▶ [Instructions for the task]:
Carry on the post about booking a trip, picking up right after its last sentence.

▶ [Passage provided]:
So you finally decided where to go, when, and with who. Now what? (Continued from Part 1!).
The next step is to book the thing, however first it’s helpful to make sure that the place you’ve decided on is within budget, look into the COVID restrictions, stuff like that.
For example, several years ago I went to Copenhagen, Denmark because it was the cheapest flight at the time from NYC to Europe. What I failed to look into was the fact that Copenhagen is a super expensive city, so I couldn’t even get a latte for less than like $7. It wasn’t the end of the world, but I may have chosen a different city had I realized.
Another good example is Tulum. You can get round trip flights for less than $300 (yay!) but hotels run upwards of $500 a night (boo!).
A quick few Google searches can help answer these questions for you.
This is self explanatory, I thiiiiink. Unpopular opinion: People love services like Hopper or Skyscanner but I hate them. They make flights look super cheap and then you look at the details and find out there’s 3 layovers and it’s going to take you 24 hours to get to the Carribbean. 😅I like Google Flights for aggregating all the options across different airlines. Search in Incognito Mode—it’s been said that the algorithm will raise your flight prices as you browse and I’m not sure if that’s true but, well, can’t hurt. Pay attention to refund/change policies and baggage fees and remember… if you’re flying from a major hub like NYC, layovers are almost never worth it! (Remember I said booking flights was self explanatory and then proceeded to write an entire paragraph about my thoughts?).

▶ [Available data]:
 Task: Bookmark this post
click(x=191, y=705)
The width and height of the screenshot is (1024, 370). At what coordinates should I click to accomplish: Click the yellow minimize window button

▶ [Expected output]:
Do a Google search to find out the best neighborhood to stay in. Depending on your preferences, you may want to stay in the touristy area, or find a trendier, more local neighborhood. The important part is that it’s safe! Then decide if you want a hotel or an apartment—again, this comes down to preference and budget. Hotels for me say “vaca mode” and are good for short stints, whereas apartments can feel more homey, be easier to work from, and allow me to stick to some routines that are important to me without feeling cooped up. If you’re traveling solo, you may want to consider a private room within a hostel as a nice way to meet people (I’m personally too old + grumpy for a shared living situation but hey, you do you).
→ Do some quick research, such as general things to know about a place or their culture, whether or not you can drink the water, if it’s a place that widely accepts credit cards, and how they get around (whether it be Uber, taxi, bike, etc.).
→ Consider travel insurance. This is important particularly with disruptions that could happen to your trip as a result of COVID. I’ve used World Nomads in the past.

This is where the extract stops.